+++ Material for the task +++

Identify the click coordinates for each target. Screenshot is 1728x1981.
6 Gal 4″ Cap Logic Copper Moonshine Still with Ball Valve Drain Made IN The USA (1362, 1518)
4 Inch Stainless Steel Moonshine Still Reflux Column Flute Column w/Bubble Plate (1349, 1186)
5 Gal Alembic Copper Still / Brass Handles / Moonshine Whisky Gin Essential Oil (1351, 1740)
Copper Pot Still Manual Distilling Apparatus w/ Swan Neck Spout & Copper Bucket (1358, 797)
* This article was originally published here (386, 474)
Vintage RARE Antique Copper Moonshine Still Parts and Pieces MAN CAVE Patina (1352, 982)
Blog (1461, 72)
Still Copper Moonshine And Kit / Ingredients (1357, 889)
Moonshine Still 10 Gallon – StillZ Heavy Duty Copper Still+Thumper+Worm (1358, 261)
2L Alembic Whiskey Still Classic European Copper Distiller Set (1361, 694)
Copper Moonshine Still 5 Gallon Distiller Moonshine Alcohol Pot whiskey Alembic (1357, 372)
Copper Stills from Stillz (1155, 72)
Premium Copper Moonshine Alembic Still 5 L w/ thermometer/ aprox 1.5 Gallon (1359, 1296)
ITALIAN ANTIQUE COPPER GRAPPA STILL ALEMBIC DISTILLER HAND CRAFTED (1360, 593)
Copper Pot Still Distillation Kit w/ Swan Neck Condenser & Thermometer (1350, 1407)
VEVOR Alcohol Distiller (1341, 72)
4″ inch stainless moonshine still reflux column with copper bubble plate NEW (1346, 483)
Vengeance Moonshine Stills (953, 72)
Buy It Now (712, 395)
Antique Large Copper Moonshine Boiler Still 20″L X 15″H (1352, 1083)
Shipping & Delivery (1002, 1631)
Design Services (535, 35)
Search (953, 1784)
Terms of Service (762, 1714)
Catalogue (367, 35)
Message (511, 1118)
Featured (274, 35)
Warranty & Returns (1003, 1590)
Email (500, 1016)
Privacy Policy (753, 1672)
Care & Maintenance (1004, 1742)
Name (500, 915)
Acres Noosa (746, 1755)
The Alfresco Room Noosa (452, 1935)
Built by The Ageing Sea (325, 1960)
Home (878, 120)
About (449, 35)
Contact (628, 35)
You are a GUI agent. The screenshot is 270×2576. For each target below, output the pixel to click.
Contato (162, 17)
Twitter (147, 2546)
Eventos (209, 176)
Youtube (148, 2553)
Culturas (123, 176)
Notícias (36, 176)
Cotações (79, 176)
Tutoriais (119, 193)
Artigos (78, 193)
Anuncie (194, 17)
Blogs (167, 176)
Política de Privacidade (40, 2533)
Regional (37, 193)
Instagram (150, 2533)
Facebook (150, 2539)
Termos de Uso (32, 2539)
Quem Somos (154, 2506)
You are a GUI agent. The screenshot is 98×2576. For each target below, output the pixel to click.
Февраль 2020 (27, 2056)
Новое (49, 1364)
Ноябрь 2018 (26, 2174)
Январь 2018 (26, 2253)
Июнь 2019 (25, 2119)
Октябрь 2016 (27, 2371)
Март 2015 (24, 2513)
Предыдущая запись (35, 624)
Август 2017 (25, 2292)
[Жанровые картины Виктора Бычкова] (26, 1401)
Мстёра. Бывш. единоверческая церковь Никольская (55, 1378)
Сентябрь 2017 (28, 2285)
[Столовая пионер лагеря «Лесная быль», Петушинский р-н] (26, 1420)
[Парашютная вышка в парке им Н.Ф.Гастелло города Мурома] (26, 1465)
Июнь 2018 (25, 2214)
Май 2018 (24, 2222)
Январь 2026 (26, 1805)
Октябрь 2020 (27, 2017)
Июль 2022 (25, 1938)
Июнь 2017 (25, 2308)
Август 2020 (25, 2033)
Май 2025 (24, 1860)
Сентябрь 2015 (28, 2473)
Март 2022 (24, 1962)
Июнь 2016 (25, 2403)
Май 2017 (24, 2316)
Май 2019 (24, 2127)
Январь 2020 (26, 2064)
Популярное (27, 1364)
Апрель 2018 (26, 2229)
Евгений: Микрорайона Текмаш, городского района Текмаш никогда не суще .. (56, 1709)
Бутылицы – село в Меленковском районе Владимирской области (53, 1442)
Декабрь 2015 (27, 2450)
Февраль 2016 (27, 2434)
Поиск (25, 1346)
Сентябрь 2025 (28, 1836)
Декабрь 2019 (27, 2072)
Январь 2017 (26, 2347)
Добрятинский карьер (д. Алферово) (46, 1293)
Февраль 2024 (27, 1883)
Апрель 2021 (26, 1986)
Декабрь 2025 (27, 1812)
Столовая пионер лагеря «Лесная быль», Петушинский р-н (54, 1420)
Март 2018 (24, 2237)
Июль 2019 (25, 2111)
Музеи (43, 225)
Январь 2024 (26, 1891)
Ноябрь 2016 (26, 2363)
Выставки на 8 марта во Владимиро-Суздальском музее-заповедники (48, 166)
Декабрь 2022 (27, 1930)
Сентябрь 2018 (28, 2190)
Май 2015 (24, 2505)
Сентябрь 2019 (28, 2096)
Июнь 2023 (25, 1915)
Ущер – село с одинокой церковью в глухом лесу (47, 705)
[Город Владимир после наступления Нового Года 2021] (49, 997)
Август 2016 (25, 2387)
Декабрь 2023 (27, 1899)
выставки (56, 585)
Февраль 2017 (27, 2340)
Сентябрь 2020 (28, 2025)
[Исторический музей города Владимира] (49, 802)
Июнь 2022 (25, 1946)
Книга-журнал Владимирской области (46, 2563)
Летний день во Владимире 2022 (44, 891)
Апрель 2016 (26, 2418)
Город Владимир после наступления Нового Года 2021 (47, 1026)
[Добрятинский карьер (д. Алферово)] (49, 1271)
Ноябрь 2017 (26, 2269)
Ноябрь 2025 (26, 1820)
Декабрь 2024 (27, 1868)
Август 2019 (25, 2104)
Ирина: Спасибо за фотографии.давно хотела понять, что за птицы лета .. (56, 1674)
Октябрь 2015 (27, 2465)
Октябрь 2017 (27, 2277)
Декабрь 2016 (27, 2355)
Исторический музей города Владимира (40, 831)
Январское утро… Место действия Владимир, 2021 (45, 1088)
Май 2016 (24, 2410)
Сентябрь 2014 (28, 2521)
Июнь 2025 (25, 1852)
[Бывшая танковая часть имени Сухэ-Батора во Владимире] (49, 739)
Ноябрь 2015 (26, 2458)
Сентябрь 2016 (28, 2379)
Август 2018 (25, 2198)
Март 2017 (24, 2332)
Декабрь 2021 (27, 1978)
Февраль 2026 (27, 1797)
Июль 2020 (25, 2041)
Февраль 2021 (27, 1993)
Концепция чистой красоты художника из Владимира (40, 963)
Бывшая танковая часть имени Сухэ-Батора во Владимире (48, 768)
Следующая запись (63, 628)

+++

List every line above that holds the word "Сентябрь".

[Response]
Сентябрь 2017 (28, 2285)
Сентябрь 2015 (28, 2473)
Сентябрь 2025 (28, 1836)
Сентябрь 2018 (28, 2190)
Сентябрь 2019 (28, 2096)
Сентябрь 2020 (28, 2025)
Сентябрь 2014 (28, 2521)
Сентябрь 2016 (28, 2379)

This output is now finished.